(Entries on target coordinates)
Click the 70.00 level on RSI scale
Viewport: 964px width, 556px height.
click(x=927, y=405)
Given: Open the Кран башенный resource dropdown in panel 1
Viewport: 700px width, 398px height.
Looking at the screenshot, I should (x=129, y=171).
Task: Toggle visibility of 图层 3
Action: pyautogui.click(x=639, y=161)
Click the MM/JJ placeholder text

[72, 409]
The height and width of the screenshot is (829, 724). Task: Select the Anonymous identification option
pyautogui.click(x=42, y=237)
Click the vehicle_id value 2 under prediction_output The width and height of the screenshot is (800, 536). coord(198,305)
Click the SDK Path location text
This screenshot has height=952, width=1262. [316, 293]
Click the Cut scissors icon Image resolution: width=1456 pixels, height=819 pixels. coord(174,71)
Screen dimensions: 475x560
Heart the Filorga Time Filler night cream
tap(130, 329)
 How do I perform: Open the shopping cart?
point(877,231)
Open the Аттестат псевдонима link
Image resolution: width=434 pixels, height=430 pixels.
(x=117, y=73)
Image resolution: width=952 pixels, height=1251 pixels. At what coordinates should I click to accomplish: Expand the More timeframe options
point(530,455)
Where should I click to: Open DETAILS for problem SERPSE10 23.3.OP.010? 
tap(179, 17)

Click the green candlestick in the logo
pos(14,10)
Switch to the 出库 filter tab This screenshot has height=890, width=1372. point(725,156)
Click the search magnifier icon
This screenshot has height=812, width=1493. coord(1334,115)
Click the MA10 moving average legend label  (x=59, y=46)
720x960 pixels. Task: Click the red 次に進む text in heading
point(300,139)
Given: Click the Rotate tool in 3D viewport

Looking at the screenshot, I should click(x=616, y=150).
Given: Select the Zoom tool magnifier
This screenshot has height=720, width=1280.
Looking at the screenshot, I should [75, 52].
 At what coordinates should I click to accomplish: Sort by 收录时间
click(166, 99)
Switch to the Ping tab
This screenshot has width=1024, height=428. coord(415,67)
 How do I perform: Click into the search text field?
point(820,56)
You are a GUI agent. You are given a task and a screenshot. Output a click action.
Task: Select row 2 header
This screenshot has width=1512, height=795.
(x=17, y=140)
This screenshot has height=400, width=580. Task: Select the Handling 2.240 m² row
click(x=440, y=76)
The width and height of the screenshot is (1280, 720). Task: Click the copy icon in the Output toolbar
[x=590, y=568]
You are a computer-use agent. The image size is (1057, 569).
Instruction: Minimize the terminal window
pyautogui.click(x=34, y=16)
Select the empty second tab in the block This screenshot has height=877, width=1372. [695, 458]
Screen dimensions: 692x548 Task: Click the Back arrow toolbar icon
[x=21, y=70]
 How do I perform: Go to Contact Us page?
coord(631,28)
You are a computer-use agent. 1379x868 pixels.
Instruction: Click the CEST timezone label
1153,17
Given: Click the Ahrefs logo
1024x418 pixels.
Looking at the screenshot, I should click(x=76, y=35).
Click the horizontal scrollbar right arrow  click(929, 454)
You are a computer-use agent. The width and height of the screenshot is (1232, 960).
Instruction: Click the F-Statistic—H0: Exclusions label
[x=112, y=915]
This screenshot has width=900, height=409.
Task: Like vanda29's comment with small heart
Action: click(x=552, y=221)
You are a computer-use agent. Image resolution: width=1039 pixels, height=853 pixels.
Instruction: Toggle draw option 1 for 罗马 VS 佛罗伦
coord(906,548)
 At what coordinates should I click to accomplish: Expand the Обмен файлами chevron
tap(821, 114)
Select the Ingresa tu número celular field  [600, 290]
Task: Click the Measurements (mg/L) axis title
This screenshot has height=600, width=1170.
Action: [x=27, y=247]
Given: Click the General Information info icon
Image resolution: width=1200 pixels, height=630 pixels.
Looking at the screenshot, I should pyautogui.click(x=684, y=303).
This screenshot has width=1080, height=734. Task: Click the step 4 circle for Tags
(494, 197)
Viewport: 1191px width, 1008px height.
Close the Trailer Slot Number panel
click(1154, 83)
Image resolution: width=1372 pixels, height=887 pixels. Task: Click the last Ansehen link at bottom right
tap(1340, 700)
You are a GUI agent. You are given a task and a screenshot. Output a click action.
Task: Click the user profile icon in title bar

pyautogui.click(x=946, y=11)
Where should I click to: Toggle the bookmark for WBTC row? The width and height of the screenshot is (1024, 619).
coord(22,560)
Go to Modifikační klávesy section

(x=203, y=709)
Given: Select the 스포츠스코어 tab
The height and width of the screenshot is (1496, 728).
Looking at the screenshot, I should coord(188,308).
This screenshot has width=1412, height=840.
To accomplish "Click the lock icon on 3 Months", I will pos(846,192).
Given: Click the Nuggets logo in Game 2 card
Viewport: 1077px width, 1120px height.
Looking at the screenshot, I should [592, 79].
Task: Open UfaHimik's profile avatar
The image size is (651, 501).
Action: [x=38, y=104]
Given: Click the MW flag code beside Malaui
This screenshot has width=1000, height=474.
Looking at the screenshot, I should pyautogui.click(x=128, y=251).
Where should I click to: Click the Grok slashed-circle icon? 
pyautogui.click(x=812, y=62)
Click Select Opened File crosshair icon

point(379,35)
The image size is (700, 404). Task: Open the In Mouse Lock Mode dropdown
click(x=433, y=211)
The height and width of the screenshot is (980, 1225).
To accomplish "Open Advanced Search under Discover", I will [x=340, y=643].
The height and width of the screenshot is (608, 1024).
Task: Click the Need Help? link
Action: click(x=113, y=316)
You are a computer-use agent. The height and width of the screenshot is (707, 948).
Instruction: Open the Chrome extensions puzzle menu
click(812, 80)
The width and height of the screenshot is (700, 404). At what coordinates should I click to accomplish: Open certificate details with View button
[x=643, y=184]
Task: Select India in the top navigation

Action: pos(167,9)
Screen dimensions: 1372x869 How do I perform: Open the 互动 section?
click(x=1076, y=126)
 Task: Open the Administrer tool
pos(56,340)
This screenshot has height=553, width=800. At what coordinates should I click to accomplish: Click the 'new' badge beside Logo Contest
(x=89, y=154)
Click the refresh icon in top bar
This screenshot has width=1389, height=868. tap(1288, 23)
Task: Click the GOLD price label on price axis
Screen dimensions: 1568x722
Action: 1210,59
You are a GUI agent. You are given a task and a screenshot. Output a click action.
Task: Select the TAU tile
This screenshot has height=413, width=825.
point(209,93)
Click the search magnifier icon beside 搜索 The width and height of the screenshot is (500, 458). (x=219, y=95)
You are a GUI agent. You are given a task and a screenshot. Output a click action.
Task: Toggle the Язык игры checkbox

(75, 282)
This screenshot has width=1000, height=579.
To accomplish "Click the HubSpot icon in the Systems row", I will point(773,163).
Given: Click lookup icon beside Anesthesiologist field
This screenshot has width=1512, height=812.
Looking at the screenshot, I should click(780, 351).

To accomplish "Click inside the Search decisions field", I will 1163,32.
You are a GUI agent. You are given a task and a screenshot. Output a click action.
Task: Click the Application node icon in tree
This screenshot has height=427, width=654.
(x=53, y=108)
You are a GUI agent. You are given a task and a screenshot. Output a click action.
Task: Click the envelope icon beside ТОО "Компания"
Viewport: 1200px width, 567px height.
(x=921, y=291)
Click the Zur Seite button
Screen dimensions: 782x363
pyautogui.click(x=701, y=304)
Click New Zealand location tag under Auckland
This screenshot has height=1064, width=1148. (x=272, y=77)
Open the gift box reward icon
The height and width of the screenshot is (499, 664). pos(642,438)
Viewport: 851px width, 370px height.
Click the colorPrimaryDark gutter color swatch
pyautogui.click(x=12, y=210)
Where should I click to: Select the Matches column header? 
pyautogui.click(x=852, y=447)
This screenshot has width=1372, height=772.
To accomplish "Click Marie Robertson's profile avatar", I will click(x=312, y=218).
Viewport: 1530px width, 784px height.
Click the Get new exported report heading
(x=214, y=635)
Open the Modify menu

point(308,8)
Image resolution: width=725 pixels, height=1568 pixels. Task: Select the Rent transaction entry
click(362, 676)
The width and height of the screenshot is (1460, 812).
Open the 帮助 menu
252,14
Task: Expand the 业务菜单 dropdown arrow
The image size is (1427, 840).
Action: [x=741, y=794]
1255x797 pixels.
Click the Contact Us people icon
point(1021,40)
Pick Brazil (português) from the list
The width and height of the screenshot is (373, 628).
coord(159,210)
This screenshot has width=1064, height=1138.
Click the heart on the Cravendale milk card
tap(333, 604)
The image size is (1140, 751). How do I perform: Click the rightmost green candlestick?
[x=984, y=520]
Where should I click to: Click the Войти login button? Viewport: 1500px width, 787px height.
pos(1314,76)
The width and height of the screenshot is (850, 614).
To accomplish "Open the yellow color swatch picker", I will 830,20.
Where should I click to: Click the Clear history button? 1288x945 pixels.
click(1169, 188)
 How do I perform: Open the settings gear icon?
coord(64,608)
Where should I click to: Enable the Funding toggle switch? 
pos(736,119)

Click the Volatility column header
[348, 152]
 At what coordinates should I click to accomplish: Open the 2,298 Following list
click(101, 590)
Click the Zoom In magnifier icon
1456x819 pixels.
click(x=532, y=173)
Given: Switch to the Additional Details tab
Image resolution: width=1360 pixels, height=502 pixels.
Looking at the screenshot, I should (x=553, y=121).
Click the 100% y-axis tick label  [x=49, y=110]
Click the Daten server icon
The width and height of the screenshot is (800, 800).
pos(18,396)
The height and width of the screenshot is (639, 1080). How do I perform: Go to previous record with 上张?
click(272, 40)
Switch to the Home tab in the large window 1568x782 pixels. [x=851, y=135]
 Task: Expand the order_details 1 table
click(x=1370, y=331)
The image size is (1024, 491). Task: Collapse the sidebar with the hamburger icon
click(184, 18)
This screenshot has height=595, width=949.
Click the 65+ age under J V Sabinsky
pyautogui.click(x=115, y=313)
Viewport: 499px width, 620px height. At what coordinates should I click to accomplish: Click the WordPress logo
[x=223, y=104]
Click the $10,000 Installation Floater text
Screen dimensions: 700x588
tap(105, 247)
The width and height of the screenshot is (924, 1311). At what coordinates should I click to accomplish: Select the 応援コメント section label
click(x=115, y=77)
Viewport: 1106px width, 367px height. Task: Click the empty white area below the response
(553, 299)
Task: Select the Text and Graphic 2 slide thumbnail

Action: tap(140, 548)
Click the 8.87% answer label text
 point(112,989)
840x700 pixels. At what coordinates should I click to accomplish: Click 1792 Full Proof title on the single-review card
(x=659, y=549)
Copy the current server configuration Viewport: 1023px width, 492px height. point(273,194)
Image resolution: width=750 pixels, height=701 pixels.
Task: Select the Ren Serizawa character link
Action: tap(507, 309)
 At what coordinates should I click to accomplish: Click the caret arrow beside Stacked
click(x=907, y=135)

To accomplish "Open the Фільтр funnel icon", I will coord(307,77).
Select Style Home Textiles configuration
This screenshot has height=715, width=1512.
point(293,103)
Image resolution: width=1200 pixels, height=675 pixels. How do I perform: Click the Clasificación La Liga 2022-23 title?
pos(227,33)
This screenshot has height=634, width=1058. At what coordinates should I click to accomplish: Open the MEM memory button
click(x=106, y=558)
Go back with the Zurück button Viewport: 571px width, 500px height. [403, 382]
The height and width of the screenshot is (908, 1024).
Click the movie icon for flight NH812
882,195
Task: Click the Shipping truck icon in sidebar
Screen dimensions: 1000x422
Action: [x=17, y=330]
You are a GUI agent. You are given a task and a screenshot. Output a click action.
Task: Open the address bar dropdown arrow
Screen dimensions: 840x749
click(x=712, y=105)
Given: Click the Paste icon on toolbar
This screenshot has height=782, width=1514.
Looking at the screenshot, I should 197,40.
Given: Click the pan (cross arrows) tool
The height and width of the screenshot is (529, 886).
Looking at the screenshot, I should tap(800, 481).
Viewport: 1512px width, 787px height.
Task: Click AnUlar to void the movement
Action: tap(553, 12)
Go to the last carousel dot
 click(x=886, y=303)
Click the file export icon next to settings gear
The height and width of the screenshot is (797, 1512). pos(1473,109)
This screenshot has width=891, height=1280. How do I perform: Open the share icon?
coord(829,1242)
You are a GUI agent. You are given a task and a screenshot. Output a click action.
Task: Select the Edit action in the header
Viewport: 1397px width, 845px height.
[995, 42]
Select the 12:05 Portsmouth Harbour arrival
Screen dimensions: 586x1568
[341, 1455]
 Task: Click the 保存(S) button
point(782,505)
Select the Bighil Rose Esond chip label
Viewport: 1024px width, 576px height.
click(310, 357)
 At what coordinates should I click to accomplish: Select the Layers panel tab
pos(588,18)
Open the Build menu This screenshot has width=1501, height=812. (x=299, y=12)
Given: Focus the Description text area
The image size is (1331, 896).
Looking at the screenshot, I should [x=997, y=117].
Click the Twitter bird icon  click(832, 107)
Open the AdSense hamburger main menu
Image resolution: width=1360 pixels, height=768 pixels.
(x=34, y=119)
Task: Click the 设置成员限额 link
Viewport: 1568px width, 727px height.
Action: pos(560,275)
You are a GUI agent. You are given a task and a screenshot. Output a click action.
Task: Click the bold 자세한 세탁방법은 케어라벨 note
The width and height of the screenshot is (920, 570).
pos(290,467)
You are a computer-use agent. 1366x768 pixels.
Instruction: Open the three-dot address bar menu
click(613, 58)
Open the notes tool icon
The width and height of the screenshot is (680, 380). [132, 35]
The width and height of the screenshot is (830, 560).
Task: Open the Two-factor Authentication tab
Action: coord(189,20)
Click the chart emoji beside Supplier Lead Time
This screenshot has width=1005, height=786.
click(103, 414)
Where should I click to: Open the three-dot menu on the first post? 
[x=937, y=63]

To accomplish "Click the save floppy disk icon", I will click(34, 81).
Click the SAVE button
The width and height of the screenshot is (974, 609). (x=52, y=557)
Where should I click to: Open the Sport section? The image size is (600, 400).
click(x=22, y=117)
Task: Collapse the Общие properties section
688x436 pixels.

Directions for this task:
Give everything from the line containing "Select the Ingresa" down to the line containing "Action: [x=38, y=104]" as a numbered list, skipping any blank lines.

Solution to the problem:
1. Select the Ingresa tu número celular field  [600, 290]
2. Task: Click the Measurements (mg/L) axis title
3. This screenshot has height=600, width=1170.
4. Action: [x=27, y=247]
5. Given: Click the General Information info icon
6. Image resolution: width=1200 pixels, height=630 pixels.
7. Looking at the screenshot, I should pyautogui.click(x=684, y=303).
8. This screenshot has width=1080, height=734. Task: Click the step 4 circle for Tags
9. (494, 197)
10. Viewport: 1191px width, 1008px height.
11. Close the Trailer Slot Number panel
12. click(1154, 83)
13. Image resolution: width=1372 pixels, height=887 pixels. Task: Click the last Ansehen link at bottom right
14. tap(1340, 700)
15. You are a GUI agent. You are given a task and a screenshot. Output a click action.
16. Task: Click the user profile icon in title bar
17. pyautogui.click(x=946, y=11)
18. Where should I click to: Toggle the bookmark for WBTC row? The width and height of the screenshot is (1024, 619).
19. coord(22,560)
20. Go to Modifikační klávesy section
21. (x=203, y=709)
22. Given: Select the 스포츠스코어 tab
23. The height and width of the screenshot is (1496, 728).
24. Looking at the screenshot, I should coord(188,308).
25. This screenshot has width=1412, height=840.
26. To accomplish "Click the lock icon on 3 Months", I will pos(846,192).
27. Given: Click the Nuggets logo in Game 2 card
28. Viewport: 1077px width, 1120px height.
29. Looking at the screenshot, I should [592, 79].
30. Task: Open UfaHimik's profile avatar
31. The image size is (651, 501).
32. Action: [x=38, y=104]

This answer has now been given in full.